* **Vorliegender Text**:

-=-=-=-=-

Immer wieder lesenswert
Liga-Lehren XXVIII
Alptraum 2035
Die neuen Liga-Lehren sind da – mit einer Menge Christoph Daum, dem Grundkurs Anatomie und einer besorgniserregenden Prognose:
Unumgänglich
Dieser Trainerwechsel in Frankfurt hatte sich ja angedeutet. Die Fans unbefriedigt wie Berlusconi vor der Mittagspause. Die Mannschaft bezaubernd wie eine Palette Dosenobst. Und der Trainer? Wirkte irgendwie konzeptlos, uninspiriert und ausgebrannt. Weshalb man sich eben nach einem Neuen umsehen musste. Aber wie das so ist, wenn man einen Trainer sucht, der eine Linie hat, einen gutes Näschen beweist und bis in die Haarspitzen motiviert ist – dann bleibt eben nur Christoph Daum.

-=-=-=-=-

* **Bereitgestelltes Material**:
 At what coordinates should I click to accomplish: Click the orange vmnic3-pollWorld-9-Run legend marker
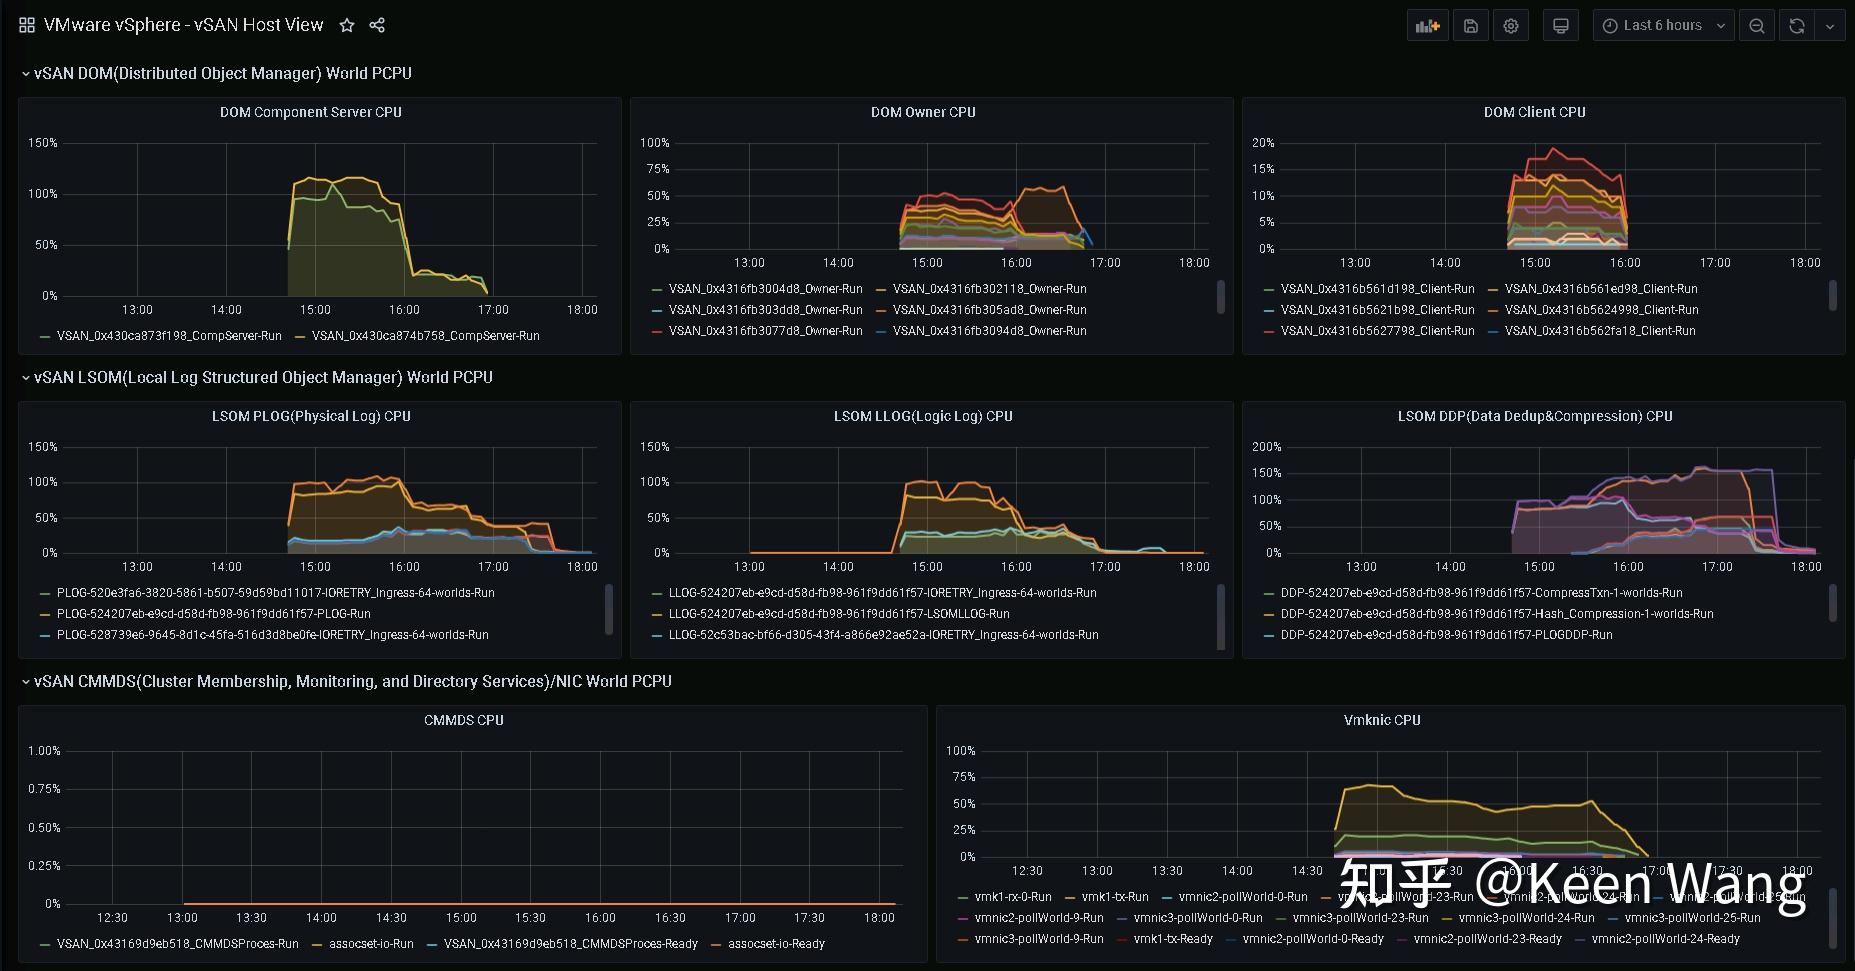click(962, 939)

-=-=-=-=-

* **Deine Aufgabe**:
Beantworte zum Text über die Liga-Lehren diese drei Fragen:
(a) Welche Nummer tragen die Liga-Lehren in der Überschrift?
(b) In welcher Stadt fand der Trainerwechsel statt?
(c) Welcher Trainer bleibt am Ende des Absatzes als einzige Möglichkeit übrig?
Das Material stammt aus einer anderen Quelle als der Text.

* **Lösung**:
(a) XXVIII
(b) In Frankfurt
(c) Christoph Daum